Task objective → When you reach the line with "You are a GUI" in the data below, begin printing lines exactly, and stop once the line with "1409x840 pixels." has been printed.

Input for this task →
= = =
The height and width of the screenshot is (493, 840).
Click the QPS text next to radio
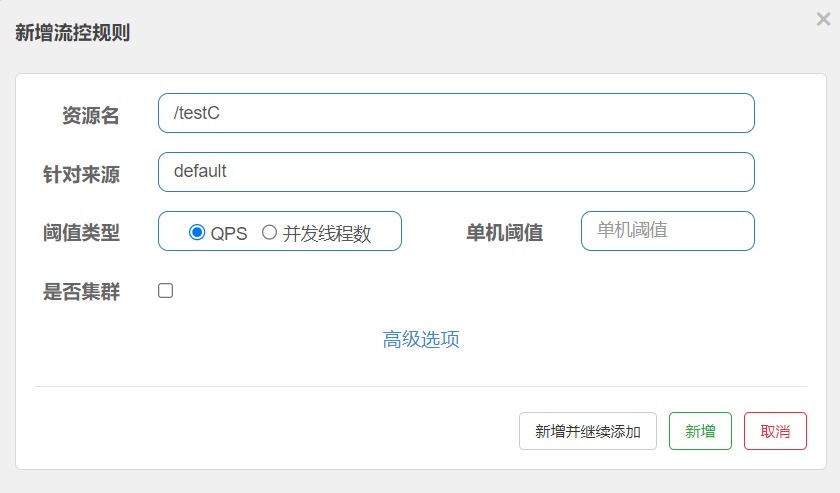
= = =
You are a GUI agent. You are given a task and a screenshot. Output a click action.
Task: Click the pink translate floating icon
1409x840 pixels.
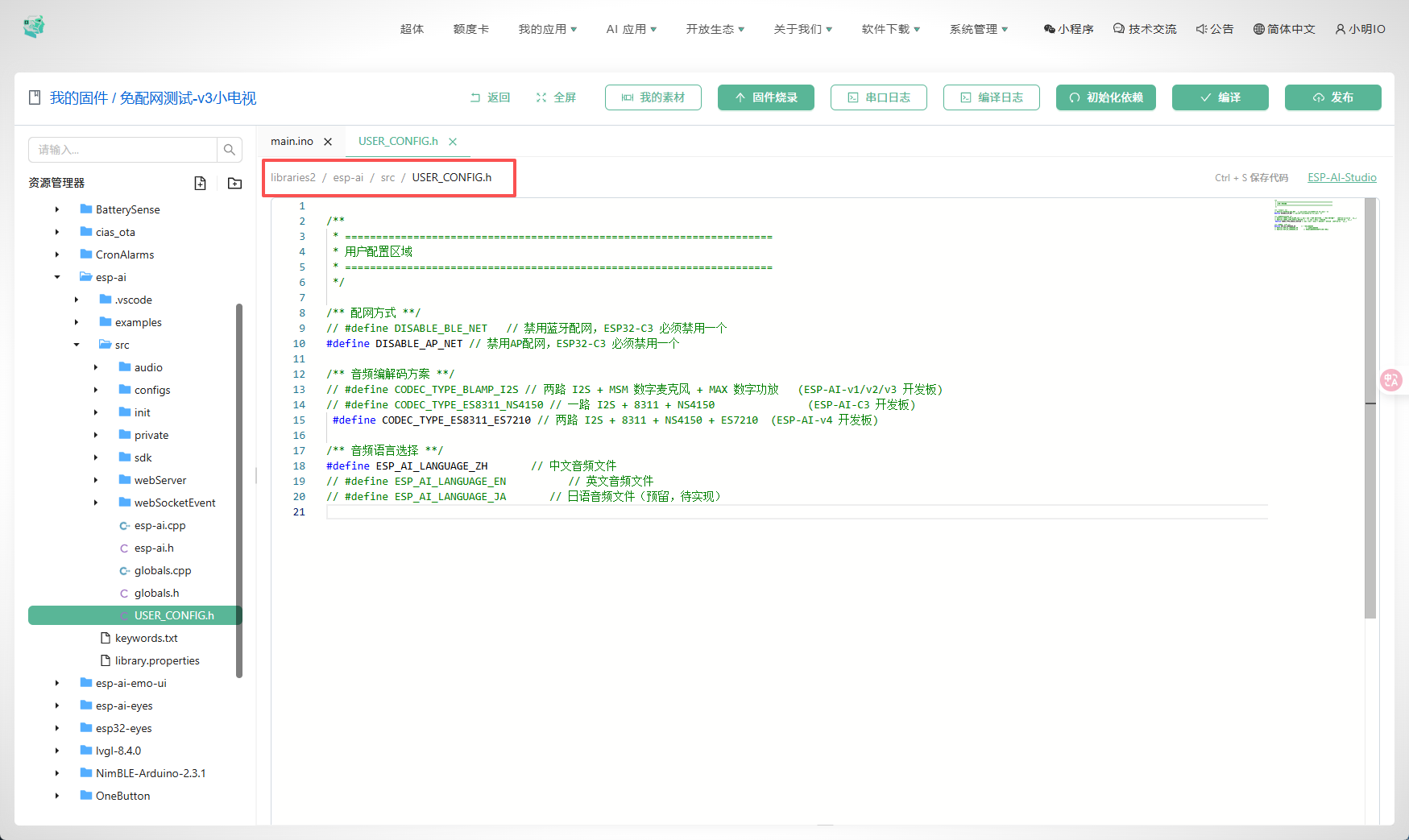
= = =
Written response →
You are a GUI agent. You are given a task and a screenshot. Output a click action.
Task: Click the pink translate floating icon
1409x840 pixels.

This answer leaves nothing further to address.